(TASK GOAL): Your answer must be the line holding "This screenshot has width=818, height=435." followed by every later line through the end of the entries, exactly as written.

(INPUT DATA):
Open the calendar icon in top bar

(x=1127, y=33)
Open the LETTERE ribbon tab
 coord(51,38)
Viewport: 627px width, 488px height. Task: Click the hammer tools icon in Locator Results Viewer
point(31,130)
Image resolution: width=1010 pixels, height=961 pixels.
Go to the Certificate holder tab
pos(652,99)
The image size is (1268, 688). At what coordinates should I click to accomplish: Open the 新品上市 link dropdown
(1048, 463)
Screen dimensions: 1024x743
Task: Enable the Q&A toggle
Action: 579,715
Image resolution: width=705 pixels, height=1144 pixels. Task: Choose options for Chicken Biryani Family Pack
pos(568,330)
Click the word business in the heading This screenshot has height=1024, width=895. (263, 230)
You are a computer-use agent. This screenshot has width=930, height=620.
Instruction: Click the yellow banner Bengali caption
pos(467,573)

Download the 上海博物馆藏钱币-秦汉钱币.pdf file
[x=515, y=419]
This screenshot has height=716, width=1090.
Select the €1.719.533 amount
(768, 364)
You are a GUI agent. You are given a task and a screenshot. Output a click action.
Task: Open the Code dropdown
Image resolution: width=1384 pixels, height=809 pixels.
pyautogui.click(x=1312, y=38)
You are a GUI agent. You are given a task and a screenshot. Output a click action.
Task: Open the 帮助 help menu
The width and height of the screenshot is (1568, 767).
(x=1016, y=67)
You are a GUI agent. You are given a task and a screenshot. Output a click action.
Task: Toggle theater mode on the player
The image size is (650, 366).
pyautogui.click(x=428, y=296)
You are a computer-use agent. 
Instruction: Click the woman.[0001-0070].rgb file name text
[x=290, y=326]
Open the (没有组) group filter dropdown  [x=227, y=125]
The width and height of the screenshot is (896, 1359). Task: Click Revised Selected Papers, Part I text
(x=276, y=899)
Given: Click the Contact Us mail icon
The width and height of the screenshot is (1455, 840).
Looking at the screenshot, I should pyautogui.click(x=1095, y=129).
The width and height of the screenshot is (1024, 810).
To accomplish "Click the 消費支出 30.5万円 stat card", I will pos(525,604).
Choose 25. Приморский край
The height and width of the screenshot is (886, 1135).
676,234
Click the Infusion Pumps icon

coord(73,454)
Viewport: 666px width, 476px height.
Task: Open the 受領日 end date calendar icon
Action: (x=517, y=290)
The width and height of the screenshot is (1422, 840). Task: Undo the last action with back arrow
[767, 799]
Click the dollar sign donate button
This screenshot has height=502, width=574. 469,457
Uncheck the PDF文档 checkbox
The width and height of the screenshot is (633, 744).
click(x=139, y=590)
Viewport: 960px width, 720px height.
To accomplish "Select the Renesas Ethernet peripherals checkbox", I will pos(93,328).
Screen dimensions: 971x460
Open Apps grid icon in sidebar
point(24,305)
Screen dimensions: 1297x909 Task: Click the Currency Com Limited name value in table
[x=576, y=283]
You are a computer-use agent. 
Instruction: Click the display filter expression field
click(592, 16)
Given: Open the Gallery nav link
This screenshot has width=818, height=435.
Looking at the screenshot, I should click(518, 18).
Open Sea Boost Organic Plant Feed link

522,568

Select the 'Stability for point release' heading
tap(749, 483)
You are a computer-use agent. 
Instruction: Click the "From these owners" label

(RESPONSE):
This screenshot has width=818, height=435.
Looking at the screenshot, I should click(518, 18).
Open Sea Boost Organic Plant Feed link

522,568

Select the 'Stability for point release' heading
tap(749, 483)
You are a computer-use agent. 
Instruction: Click the "From these owners" label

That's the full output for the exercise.